Wie schlau Künstliche Intelligenz (KI) wirklich ist, darüber gibt es unterschiedliche Ansichten. Aber Gleiches gilt ja auch für Menschen, den Vorgesetzten am Arbeitsplatz eingeschlossen. In einer aktuellen Umfrage der Job-Plattform Indeed schneiden die Chefs gegenüber dem Chatbot jedenfalls nicht allzu gut ab: Fast 90 Prozent halten die KI bereits jetzt in bestimmten Bereichen für kompetenter als ihren Chef.
Befragt wurden 250 Frauen und 250 Männer unterschiedlichen Alters, die regelmäßig generative KI wie ChatGPT im Job nutzen. Insgesamt mehr als jeder Vierte gab an, sich bei Fragen oder Problemen schon heute zuerst an die Künstliche Intelligenz zu wenden. Der oder die Vorgesetzte ist hingegen nur für knapp jeden Sechsten erster Ansprechpartner. Immerhin: Jeder dritte Befragte bevorzugt noch die Hilfe der Kolleginnen und Kollegen aus Fleisch und Blut.
ChatGPT hat immer Zeit
Ein wichtiger Faktor dürfte sein, dass der Chatbot jederzeit verfügbar ist, während der Vorgesetzte eben noch andere Dinge zu tun hat und nicht immer greifbar ist, vermutet Indeed-Expertin Stefanie Bickert. So gaben 20 Prozent der Befragten an, sich täglich Input von der KI zu holen, aber nur 12 Prozent stehen jeden Tag im Kontakt mit ihrer Führungskraft. Ein weiterer Punkt: Der KI stellt man auch leichter als dem Chef mal eine vermeintlich dumme Frage – oder eine besonders unbequeme. Das gilt laut der Umfrage für weibliche Beschäftigte noch mehr als für männliche.
Es bleibt aber nicht bei solchen Fragen. Denn die Aufgaben, bei denen die Beschäftigten die KI dem Chef vorziehen, sind vielfältig.

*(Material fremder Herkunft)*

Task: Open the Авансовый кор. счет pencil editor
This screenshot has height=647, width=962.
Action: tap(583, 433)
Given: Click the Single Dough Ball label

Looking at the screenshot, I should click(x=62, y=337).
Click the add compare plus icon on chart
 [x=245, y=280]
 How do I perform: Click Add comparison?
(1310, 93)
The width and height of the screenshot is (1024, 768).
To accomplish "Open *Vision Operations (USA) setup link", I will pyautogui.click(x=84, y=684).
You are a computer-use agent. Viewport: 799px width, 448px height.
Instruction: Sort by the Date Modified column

So bevorzugen 43 Prozent den Chatbot bei der Ideenentwicklung, ebenso viele sind der Ansicht, die KI verfüge über mehr Fachwissen als der Vorgesetzte. Beim Strukturieren von Aufgaben sehen 42 Prozent die KI im Vorteil, und sogar beim Thema Feedback und Reflexion sind es rund 33 Prozent. Nur 11 Prozent der Befragten halten ihre Vorgesetzten in allen Bereichen für mindestens ebenso kompetent wie die KI.
Immerhin einen leichten Vertrauensvorschuss gewähren die KI-Nutzer ihren Führungskräften gegenüber der technischen Konkurrenz noch. 33 Prozent vertrauen bei einer fachlichen Unsicherheit im Zweifel eher der Antwort des Vorgesetzten, 26 Prozent eher der KI. Viele betrachten aber auch beides als gleich vertrauenswürdig.
Die Umfrage zeige, dass generative KI nicht nur einfache Arbeitsabläufe beeinflusst, sondern auch die Schwächen klassischer Führung offenbart, sagt Indeed-Expertin Bickert. "KI wird nämlich nicht nur wegen ihres Fachwissens genutzt, sondern weil sie nicht urteilt, nicht unterbricht und keine Sanktionen befürchten lässt." Die Kehrseite der Medaille: "Wo Führung von KI ersetzt wird, entstehen zwar weniger offen ausgetragene Konflikte, aber eben auch weniger Innovation, Vertrauen und echtes Miteinander."